Tower, the general insurer under pressure to improve returns to shareholders, says it its looking at a number of options to achieve this and a final plan is likely to be announced in February.
The firm today acknowledged that while its share price has outperformed the NZX50 benchmark since separating from Tower Australia, it does not reflect the true value of the company.
The firm's shares closed at $1.85 apiece yesterday and have gained about 20 per cent since the start of the year.
The announcement comes after Tower recently completed a strategic review of its business, a process that reportedly split the board over the best path, with partnerships, mergers, acquisitions, sell-offs and/or a return of capital all being considered.
Although the division was denied last week, today's statement from managing director Rob Flannagan said the firm was "considering proposals including operational alliances and divestment of assets".
The insurer has appointed investment bank Goldman Sachs to help identify the best options, with a final proposal likely to be put before shareholders at its annual meeting early next year.

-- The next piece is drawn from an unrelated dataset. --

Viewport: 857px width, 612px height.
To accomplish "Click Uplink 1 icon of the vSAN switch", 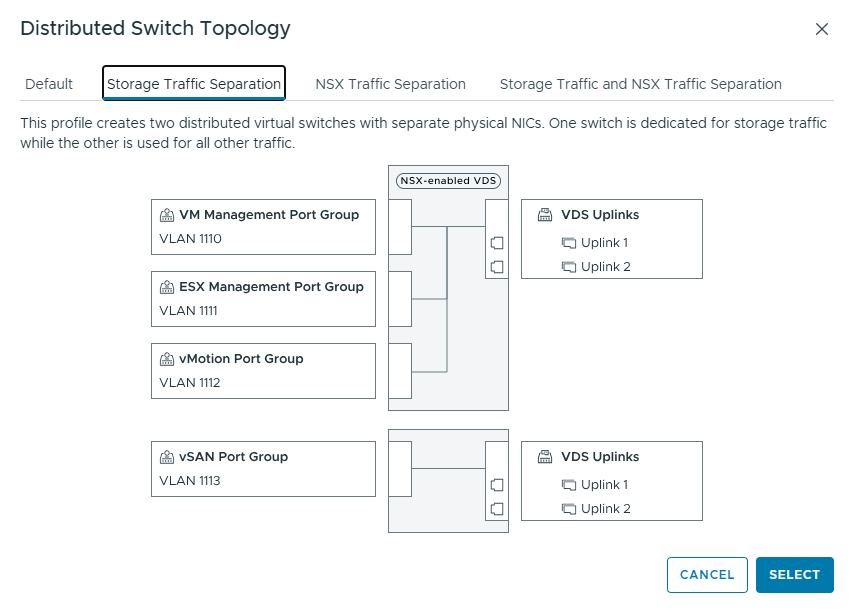I will (x=569, y=485).
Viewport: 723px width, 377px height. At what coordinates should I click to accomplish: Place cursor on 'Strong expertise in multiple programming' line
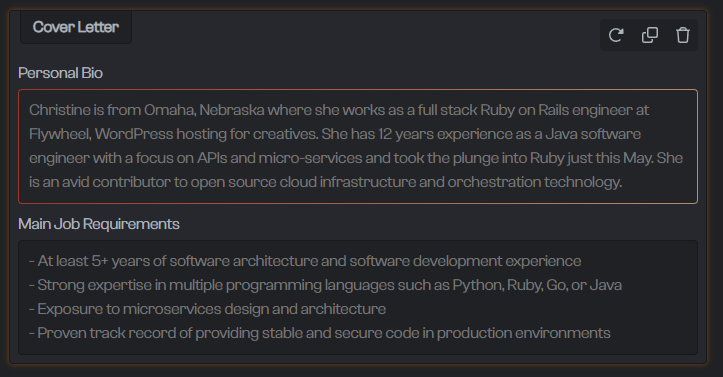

"At this point, there is no expected outcome from the exercise, and any such transactions would need to make sound business sense before being progressed," Flannagan said.
The plan to return value to shareholders comes after Guinness Peat Group, Tower's single biggest shareholder, said it felt the Tower's shares did not reflect the component value of the insurer.
GPG itself is in the throes of selling off its assets and returning the proceeds to share holders.
Tower chairman Bill Falconer, whose current term expires next February, will step down now to enable a new chairman to implement the initiatives emanating from the strategic review.
Tower last week warned the market that profit for the year to September was likely to come in $9 million lower than expected due to additional Christchurch earthquake provisions.